As it turns out L2_RQSTS, at least in Skylake and derivatives (and probably in Haswell through Broadwell), actually seems to be implemented in a sane way in the hardware: it's just the documentation that's bad, probably because the event was encoded differently prior to Haswell and the documentation and event names never caught up or were anchored to the old concept.
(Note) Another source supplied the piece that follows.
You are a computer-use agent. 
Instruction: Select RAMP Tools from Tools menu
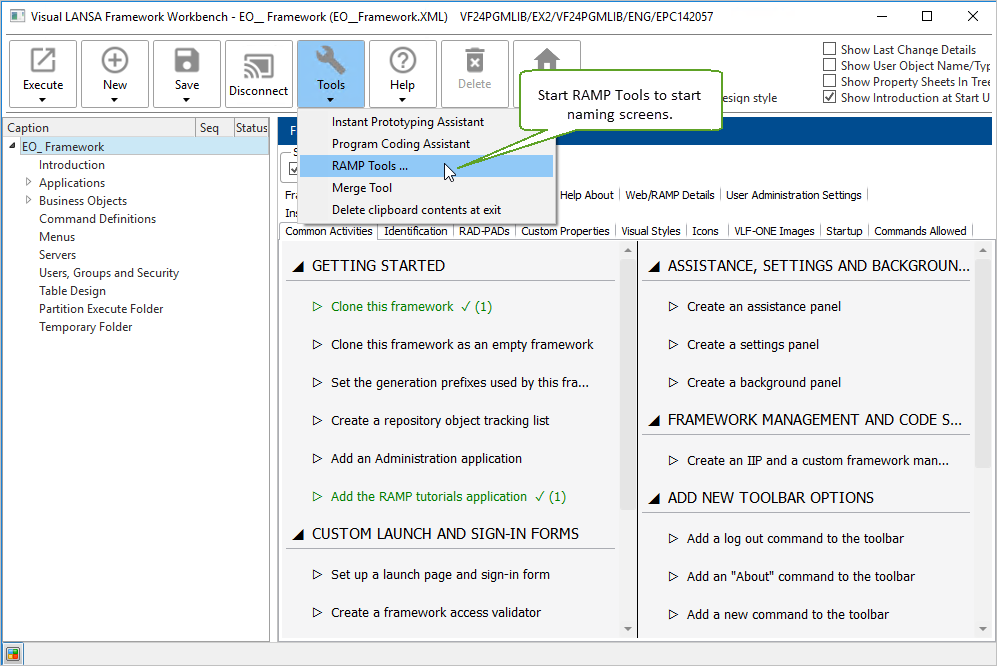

The current Haswell+ incarnation distinguishes between the origin/type of the L2 request and the result (i.e., hit and miss). For hits, it also distinguishes between hits on lines in E/S state and M state, which is something new and which didn't get into the documentation, making some events practically useless (many events in the SDM omit M-state hits which doesn't make any sense so you will be randomly missing a huge chunk of events if you use any of the "hit" counters). For sources, you can even distinguish between stuff originating in the L1 vs the L2 prefetchers: making one of the few counters that lets you monitor the L1 prefetchers at all.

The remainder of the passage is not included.